Страница 8 из 9
Этот дар углубленности встречаем мы в синем и точно так же сначала теоретически в его физических движениях: 1) от человека и 2) к центру. И точно так же в случае, если дать синему (в любой геометрической форме) воздействовать на душу. Склонность синего к углублению так велика, что его интенсивность растет именно в более глубоких тонах и становится характернее внутренне. Чем глубже становится синее, тем больше зовет оно человека к бесконечному, будит в нем голод к чистоте и, наконец, к сверхчувственному. Это – краска и цвет неба так, как мы себе его представляем при звучании слова «небо».
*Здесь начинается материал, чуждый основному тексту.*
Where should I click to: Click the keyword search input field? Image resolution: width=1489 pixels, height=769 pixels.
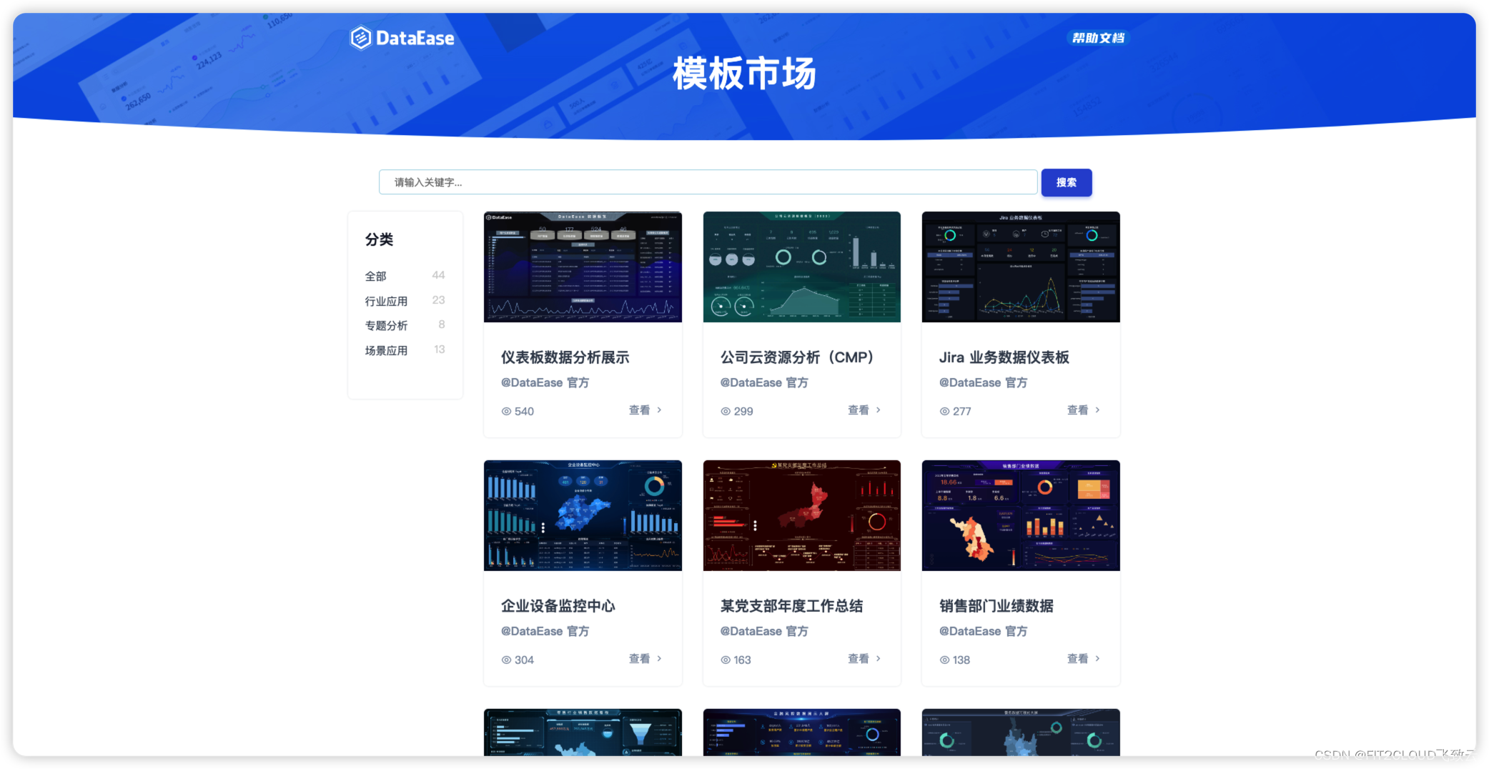[x=708, y=182]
Синее есть типично небесная краска[24]. Очень углубленное синее дает элемент покоя[25]. Очищенное до пределов черного, оно получает призвук человеческой печали[26].
Оно делается подобным бесконечному углублению в серьезную сущность, где нет конца и быть конца не может.
Переходя к светлоте, к чему у него меньше и склонности, оно приобретает более равнодушный характер и становится человеку далеким и безразличным, как высокое голубое небо. Итак, чем светлее – тем беззвучнее, пока не дойдет оно до беззвучного покоя – станет белым.
В музыкальном изображении светло-синее подобно звуку флейты, темно-синее – виолончели. Все углубляясь и углубляясь, оно уподобляется удивительным звукам контрабаса. В глубокой торжественной форме звук синего равен звуку глубокого органа.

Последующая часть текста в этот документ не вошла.